##### Forenbeitrag #####

# HURRA! Wir gründen eine Feierabend-Gilde!



## Centerman (4. Mai 2015)

Guten Morgen liebe WoW Spielerinnen und Spieler!
 
Ich spiele jetzt bereits seit dem Start von WoW mit kurzen Unterbrechungen durch. Dennoch bin ich noch immer ein blutiger Anfänger was Raids usw. angeht. Und das ist auch gut so. 
Ich genieße das Spiel meistens Abends und am Wochenende. Ein wenig Twinken hier und ein wenig Haustierkämpfe da. Richtig tief in die Materie eingestiegen bin ich aber nie. Kurz gesagt: Ich bin ein Noob dem WoW trotzdem Spaß macht!
 
Das einzige was mir irgendwie fehlt, ist eine feste Gemeinschaft mit Gleichgesinnten. Klar spielt man hier und da mit ein paar netten Leuten in einer Gruppe aber ein richtiges virtuelles Zuhause, in dem man bekannte Gesichter sieht.....oder besser gesagt hört (im TS), vermisse ich richtig.
 
Also habe ich mich auf die Suche nach einer netten Gilde gemacht und musste feststellen, dass es massenhaft Gilden gibt, aber die meisten exzessiv raiden möchten und auch entsprechend ambitionierte Mitspieler suchen. Das bin ich aber leider nicht. 
 
Deswegen die ganz logische Konsequenz: Wenn du keine Gilde findest die zu dir passt, gründe eine eigene
 
Also, wer hat Lust und Laune, bei der Neugründung einer Feierabend-Casual-U30-was auch immer Gilde dabei zu sein? Ein paar grundlegenden Dinge vielleicht vorab, die ich mir für die neue "Familie" wünschen würde:
 
- Privatleben geht immer vor
- TS3 kann, muss aber nicht genutzt werden
- Wenn ihr da seid ist es schön, wenn ihr nicht da seid geht die Welt auch nicht unter
- Keiner wird gezwungen bei Events, Raids oder was auch immer, mitzumachen. 
 
Alles andere kann man dann gerne noch besprechen wenn alles in die Gänge kommt. 
 
Im Moment steht zumindest mein Main auf Blackhand auf Seiten der Horde. Deswegen wäre mir dieser Server und Fraktion am liebsten. Sollte sich eine Mehrheit in einer anderen Richtung ergeben, kann man über alles reden
 
Ich würde mich freuen, wenn sich zahlreiche Leute melden und wir eine tolle Truppe auf die Beine stellen könnten.

#####

_Aufgaben_
• a. Auf welchem Server und bei welcher Fraktion steht laut dem Forenbeitrag zur Feierabend-Gilde der Main von Centerman?
• b. Führen Sie den Forenbeitrag zur Gründung der Feierabend-Gilde im Anschluss an seinen letzten Satz weiter.
Die Daten werden zur Bearbeitung nicht gebraucht.

##### Daten #####

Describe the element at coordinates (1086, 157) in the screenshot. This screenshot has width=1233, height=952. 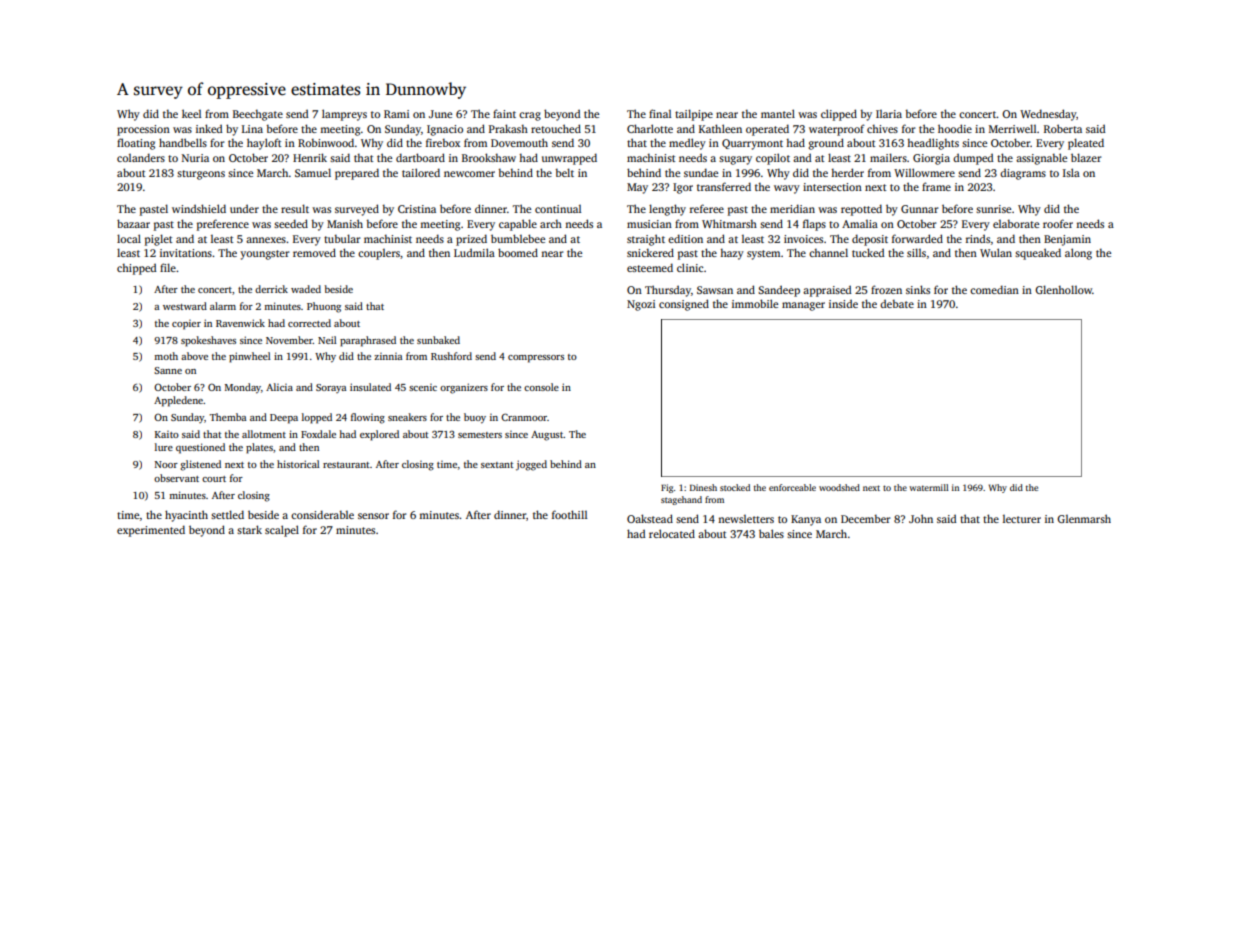
I see `blazer` at that location.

#####

_Lösungen_
• a. Auf dem Server Blackhand bei der Horde.

• b.
 
Viele Grüße
 
Frank


----------



## Centerman (18. Mai 2015)

Hallo zusammen, 

 

hier hat sich zwar keiner auf meinen Post gemeldet, aber wir haben mittlerweile die Gilde gegründet und es scheint sich da eine ganz lustige Truppe zu finden. 

 

Wer Interesse hat, kann sich gerne bei einem von uns melden. 

 

http://wowgilden.net/Feierabendfreunde

 

Viele Grüße

Frank


----------



## Raysa (15. Juni 2015)

Hallo Frank,

 

wie ich deinem Beitrag entnehmen kann, möchtest du eine Gilde gründen / bzw hast Sie schon gegründet, leider fehlen hier die wichtigen Angaben wie Realm/Servername und Fraktion: Horde oder Allianz.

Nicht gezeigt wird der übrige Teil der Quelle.